The third interesting thing about Stable Diffusion, after its img2img feature + “deepfakes for all” promise and the questionable legality of its input data, is the license under which Stability.ai has released it. AI analyst Alberto Romero wrote that “a state-of-the-art AI model” like Stable Diffusion “available for everyone through a safety-centric open-source license is unheard of”. This is the CreativeML Open RAIL-M license. Its preamble says, “We believe in the intersection between open and responsible AI development; thus, this License aims to strike a balance between both in order to enable responsible open-science in the field of AI.” Attachment A of the license spells out the restrictions – that is, what you can’t do if you agree to use Stable Diffusion according to the terms of the license (quoted verbatim):
“You agree not to use the Model or Derivatives of the Model:
- In any way that violates any applicable national, federal, state, local or international law or regulation;
- For the purpose of exploiting, harming or attempting to exploit or harm minors in any way;
- To generate or disseminate verifiably false information and/or content with the purpose of harming others;
- To generate or disseminate personal identifiable information that can be used to harm an individual;
- To defame, disparage or otherwise harass others;
- For fully automated decision making that adversely impacts an individual’s legal rights or otherwise creates or modifies a binding, enforceable obligation;
- For any use intended to or which has the effect of discriminating against or harming individuals or groups based on online or offline social behavior or known or predicted personal or personality characteristics;
- To exploit any of the vulnerabilities of a specific group of persons based on their age, social, physical or mental characteristics, in order to materially distort the behavior of a person pertaining to that group in a manner that causes or is likely to cause that person or another person physical or psychological harm;
- For any use intended to or which has the effect of discriminating against individuals or groups based on legally protected characteristics or categories;
- To provide medical advice and medical results interpretation;
- To generate or disseminate information for the purpose to be used for administration of justice, law enforcement, immigration or asylum processes, such as predicting an individual will commit fraud/crime commitment (e.g. by text profiling, drawing causal relationships between assertions made in documents, indiscriminate and arbitrarily-targeted use).”

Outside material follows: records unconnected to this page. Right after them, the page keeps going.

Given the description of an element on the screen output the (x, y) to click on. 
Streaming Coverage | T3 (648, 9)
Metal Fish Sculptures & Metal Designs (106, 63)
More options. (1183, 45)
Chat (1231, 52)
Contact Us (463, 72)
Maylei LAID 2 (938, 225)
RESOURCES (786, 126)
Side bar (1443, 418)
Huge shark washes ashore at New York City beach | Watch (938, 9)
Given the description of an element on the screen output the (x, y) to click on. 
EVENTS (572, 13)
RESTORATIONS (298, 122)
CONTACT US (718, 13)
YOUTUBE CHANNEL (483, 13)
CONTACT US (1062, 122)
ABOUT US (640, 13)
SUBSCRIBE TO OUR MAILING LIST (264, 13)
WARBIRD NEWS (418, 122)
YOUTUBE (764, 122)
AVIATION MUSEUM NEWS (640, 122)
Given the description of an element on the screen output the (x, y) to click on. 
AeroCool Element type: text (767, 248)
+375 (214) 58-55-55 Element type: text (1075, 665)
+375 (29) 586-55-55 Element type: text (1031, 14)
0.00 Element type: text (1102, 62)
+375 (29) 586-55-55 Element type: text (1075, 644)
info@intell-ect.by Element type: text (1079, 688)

As a result of these restrictions, law enforcement around the world has incurred a heavy burden, and I don’t think Stability.ai took the corresponding stakeholders into confidence before releasing Stable Diffusion. It should also go without saying that the license choosing to colour within the lines of the laws of respective countries means, say, a country that doesn’t recognise X as a crime will also fail to recognise harm in the harrassment of victims of X – now with the help of Stable Diffusion. And the vast majority of these victims are women and children, already disempowered by economic, social and political inequities. Is Stability.ai going to deal with these people and their problems? I think not. But as I said, the cat’s already out of the bag.